## [Document]
::::::::::
U.S. Rep. Melissa Hart, R-Pa., promises to attack the problem with federal legislation.

She introduced a measure that would address porn in an anti- spam bill, but the bill failed last year. She will introduce another bill next session that imposes fines and criminal sentences for porn spamming, said her press secretary, Brendan Benner. The congresswoman was not available for an interview.

Her bill, like other anti-spam proposals, however, faces free- speech hurdles.

"Just because something may be pornographic, it doesn't mean it's stripped from its First Amendment right," said Marv Johnson, an attorney with the American Civil Liberties Union, which will likely lobby against such a bill.

That same argument has been raised with state anti-spam laws. Twenty-seven states, including Colorado, put their own laws on the books.

Yet Colorado's law, passed in 1999, has been no help in curbing the onslaught of spam and porn messages, said Kenneth Lane, the Colorado AG's spokesman.
::::::::::
## [What is required]
Reproduce the passage above about Rep. Melissa Hart's anti-spam bill word for word, with no changes.

## [Data lines]
::::::::::
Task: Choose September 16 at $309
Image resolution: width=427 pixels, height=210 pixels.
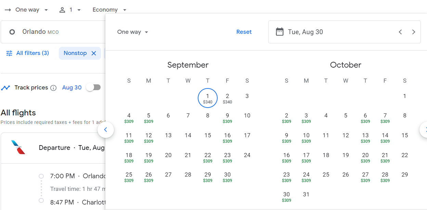Action: (x=228, y=138)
::::::::::
## [Expected output]
U.S. Rep. Melissa Hart, R-Pa., promises to attack the problem with federal legislation.

She introduced a measure that would address porn in an anti- spam bill, but the bill failed last year. She will introduce another bill next session that imposes fines and criminal sentences for porn spamming, said her press secretary, Brendan Benner. The congresswoman was not available for an interview.

Her bill, like other anti-spam proposals, however, faces free- speech hurdles.

"Just because something may be pornographic, it doesn't mean it's stripped from its First Amendment right," said Marv Johnson, an attorney with the American Civil Liberties Union, which will likely lobby against such a bill.

That same argument has been raised with state anti-spam laws. Twenty-seven states, including Colorado, put their own laws on the books.

Yet Colorado's law, passed in 1999, has been no help in curbing the onslaught of spam and porn messages, said Kenneth Lane, the Colorado AG's spokesman.